Pour la première fois depuis l'Ancien Régime, on décide ainsi d'instituer dans les deux pays un régime fiscal explicitement dérogatoire pour les catégories de revenus et de patrimoines détenues par les groupes sociaux les plus -favorisés. Avec, à chaque fois, un argument supposé imparable : la masse des contribuables captifs et immobiles n'a d'autre choix que de bien traiter les plus riches, faute de quoi ces derniers auront tôt fait de quitter le territoire et de ne plus les faire bénéficier de leurs bienfaits (emplois, investissements et autres idées géniales inaccessibles au commun). " Job creators " pour Trump, " premiers de cordée " pour Macron : les mots varient pour désigner ces nouveaux bienfaiteurs que les masses doivent chérir, mais le fond est le même.

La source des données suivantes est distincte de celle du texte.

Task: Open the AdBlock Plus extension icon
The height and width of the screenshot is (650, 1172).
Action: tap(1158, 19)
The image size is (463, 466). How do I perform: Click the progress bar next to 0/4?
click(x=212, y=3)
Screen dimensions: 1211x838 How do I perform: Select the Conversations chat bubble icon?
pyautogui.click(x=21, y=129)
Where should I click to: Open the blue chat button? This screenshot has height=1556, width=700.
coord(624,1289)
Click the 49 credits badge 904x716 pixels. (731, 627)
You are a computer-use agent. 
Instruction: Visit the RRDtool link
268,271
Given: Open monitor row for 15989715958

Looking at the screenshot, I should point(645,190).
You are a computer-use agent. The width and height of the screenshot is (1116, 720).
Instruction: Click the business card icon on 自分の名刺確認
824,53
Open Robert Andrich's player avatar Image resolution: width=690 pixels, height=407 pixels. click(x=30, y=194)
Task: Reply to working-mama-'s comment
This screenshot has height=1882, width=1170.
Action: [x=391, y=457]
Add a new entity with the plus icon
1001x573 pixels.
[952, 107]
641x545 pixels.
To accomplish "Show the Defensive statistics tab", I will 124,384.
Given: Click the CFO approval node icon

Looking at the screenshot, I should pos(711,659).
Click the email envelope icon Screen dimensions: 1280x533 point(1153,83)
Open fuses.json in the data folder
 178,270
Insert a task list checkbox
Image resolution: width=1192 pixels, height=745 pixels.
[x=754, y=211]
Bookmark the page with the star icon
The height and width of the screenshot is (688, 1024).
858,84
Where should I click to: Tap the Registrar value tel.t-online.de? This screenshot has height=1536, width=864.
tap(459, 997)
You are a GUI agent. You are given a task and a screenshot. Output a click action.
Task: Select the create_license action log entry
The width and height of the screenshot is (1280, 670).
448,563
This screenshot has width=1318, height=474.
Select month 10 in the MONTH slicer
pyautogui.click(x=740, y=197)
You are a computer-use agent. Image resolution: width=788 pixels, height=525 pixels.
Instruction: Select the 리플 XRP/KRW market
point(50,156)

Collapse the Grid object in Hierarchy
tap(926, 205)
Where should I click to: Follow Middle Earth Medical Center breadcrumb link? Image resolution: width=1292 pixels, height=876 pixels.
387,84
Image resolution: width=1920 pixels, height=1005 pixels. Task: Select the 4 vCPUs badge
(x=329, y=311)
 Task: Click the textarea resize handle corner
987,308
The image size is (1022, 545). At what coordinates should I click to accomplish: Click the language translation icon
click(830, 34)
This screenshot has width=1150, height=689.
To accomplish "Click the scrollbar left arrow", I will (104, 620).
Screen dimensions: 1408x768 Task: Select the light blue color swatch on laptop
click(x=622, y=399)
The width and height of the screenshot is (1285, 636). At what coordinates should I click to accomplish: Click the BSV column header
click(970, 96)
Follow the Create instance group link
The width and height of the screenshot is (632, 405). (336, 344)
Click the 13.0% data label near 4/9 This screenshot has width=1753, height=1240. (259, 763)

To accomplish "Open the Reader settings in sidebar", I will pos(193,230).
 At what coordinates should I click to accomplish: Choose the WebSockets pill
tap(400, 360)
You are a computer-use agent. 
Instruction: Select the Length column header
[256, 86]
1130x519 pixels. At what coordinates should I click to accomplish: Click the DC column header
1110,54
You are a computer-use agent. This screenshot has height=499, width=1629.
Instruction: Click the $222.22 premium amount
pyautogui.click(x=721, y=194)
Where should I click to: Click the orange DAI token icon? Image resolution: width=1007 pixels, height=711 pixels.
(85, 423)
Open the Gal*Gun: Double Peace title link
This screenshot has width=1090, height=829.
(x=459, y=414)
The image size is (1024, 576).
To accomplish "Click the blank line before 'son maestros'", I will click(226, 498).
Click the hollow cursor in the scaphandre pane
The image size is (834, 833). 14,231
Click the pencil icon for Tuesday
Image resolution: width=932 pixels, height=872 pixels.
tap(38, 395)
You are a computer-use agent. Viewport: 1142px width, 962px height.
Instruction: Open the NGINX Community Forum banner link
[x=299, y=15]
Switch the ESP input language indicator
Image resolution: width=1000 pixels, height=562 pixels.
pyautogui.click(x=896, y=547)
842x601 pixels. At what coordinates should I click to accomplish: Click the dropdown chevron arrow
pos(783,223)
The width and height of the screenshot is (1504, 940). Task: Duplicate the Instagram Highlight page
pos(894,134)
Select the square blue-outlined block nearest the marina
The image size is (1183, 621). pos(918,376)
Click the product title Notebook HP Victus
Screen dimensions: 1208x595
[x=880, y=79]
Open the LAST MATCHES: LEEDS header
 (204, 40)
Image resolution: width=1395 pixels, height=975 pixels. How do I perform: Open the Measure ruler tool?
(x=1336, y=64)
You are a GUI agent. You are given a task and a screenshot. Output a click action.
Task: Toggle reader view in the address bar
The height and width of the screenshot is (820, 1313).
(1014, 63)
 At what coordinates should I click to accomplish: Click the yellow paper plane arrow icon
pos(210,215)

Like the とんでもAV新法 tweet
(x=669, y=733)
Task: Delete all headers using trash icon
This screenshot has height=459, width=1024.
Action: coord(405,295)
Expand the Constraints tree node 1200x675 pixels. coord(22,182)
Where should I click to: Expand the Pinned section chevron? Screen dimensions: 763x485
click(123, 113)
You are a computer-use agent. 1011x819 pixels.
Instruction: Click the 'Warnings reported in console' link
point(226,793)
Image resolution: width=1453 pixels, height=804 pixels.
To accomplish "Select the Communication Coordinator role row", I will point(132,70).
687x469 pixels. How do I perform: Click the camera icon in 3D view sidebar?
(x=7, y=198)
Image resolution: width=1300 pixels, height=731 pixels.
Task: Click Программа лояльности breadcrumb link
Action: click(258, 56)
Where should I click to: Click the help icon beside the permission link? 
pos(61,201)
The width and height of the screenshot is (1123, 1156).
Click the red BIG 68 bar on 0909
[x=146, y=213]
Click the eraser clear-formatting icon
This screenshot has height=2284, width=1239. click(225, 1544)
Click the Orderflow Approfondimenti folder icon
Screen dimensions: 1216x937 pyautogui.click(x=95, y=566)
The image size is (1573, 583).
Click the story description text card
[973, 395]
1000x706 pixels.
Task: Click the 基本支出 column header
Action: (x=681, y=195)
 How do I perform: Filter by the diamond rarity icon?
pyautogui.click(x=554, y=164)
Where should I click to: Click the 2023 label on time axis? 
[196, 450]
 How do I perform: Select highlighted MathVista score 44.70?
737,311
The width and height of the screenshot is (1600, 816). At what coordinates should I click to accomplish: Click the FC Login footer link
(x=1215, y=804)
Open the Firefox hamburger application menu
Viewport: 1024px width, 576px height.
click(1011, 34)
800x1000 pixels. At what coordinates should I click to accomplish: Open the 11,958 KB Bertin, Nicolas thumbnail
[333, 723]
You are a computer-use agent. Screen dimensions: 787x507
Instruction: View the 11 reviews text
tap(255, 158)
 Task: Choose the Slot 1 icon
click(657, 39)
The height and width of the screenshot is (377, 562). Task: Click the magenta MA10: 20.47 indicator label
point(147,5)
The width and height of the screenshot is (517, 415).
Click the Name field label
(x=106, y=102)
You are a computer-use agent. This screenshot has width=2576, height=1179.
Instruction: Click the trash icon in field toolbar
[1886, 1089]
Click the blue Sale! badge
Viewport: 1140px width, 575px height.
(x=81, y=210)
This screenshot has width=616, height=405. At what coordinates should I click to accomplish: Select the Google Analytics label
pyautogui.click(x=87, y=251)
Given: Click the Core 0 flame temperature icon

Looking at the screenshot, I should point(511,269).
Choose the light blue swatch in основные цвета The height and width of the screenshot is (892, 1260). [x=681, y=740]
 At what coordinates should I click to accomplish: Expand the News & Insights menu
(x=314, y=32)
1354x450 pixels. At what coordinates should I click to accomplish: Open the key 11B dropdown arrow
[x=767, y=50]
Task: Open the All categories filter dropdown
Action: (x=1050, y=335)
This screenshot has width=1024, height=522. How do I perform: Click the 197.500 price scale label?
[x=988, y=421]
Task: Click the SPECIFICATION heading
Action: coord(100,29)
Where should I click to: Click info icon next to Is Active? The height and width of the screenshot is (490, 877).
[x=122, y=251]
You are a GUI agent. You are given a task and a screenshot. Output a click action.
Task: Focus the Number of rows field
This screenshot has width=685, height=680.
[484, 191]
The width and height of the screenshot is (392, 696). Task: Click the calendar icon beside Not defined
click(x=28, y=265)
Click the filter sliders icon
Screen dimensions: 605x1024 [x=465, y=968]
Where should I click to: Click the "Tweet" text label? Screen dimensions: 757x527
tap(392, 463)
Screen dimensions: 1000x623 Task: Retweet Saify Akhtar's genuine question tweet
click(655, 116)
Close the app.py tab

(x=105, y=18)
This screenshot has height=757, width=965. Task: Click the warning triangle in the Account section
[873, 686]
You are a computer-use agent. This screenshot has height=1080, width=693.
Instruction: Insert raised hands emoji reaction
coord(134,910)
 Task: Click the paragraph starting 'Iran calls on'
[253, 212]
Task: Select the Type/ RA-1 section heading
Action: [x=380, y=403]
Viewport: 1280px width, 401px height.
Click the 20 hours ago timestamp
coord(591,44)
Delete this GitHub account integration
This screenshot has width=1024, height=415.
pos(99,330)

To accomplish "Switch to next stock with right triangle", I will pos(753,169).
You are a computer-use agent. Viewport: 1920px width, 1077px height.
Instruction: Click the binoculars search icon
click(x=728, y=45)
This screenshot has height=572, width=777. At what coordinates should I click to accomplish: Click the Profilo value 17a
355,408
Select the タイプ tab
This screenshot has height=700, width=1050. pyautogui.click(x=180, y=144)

Trump comme Macron sont sans doute sincères. Il n'en reste pas moins qu'ils témoignent tous deux d'une profonde incompréhension des défis inégalitaires posés par la mondialisation. Ils re-fusent de prendre en compte des faits qui sont pourtant bien documentés, à savoir que les groupes qu'ils favorisent sont déjà ceux qui ont accaparé une part démesurée de la croissance des dernières décennies.

En niant cette réalité, ils nous font courir trois risques majeurs. Au sein des pays riches, le sentiment d'abandon des classes populaires nourrit une attitude de rejet vis-à-vis de la mondialisation, et de l'immigration en particulier. Trump s'en sort en flattant la xénophobie de ses électeurs, alors que Macron espère se maintenir au pouvoir en misant sur l'attachement majoritaire de l'opinion française à la tolérance et l'ouverture, et en rejetant ses opposants dans l'antimondialisme. Mais en réalité, cette évolution est lourde de menaces pour l'avenir, en Ohio et en Louisiane comme en France ou en Suède.

Inégalités et défi climatique

Ensuite, le refus de s'attaquer aux inégalités complique considérablement la résolution du défi climatique. Comme l'a bien montré Lucas Chancel (Insoutenables inégalités, Les  Petits Matins, 184  pages, 16  euros), les ajustements considérables des modes de vie exigés par le réchauffement ne pourront être acceptés que si l'on garantit une répartition équitable des efforts. Si les plus riches continuent de polluer la planète avec leurs 4  ×  4 et leurs yachts immatriculés à Malte (exemptés de tout impôt, y compris de TVA, comme les " Paradise Papers " viennent de le démontrer), alors pourquoi les plus pauvres accepteraient-ils la hausse par ailleurs nécessaire de la taxe carbone ?

Enfin, le refus de corriger les tendances inégalitaires de la mondialisation a des conséquences très néfastes sur notre capacité à rédui-re la pauvreté mondiale. Les prévisions inédites qui seront publiées le 14  décembre dans le rapport sur les inégalités mondiales sont claires : suivant les politiques et les trajectoires inégalitaires choisies, les conditions de vie de la moitié la plus défavorisée de la planète suivront des évolutions totalement différentes d'ici à 2050.

Terminons sur une note optimiste : sur le papier, Macron défend une approche des coopé-rations internationales et européennes qui est évidemment plus prometteuse que l'unilatéralisme de Trump. La question est de savoir quand nous sortirons de la théorie et de l'hypocrisie. Le CETA, le traité conclu entre l'Union européenne et le Canada quelques mois après l'accord de Paris, ne contient par exemple aucune mesure contraignante sur le climat et  la justice fiscale.

Quant aux prétendues propositions françaises de réforme de l'Europe, qui font frémir de fierté nos oreilles hexagonales, la vérité est qu'elles sont totalement floues : on ne sait toujours pas quelle sera la composition du Parlement de la zone euro ni quels seront ses pouvoirs (de -menus détails, sans doute). Le risque est grand que tout cela aboutisse à du vide. Pour éviter que le rêve macronien ne débouche sur le cauchemar trumpiste, il est temps d'abandonner les petites satisfactions nationalistes et de se pencher sur les faits.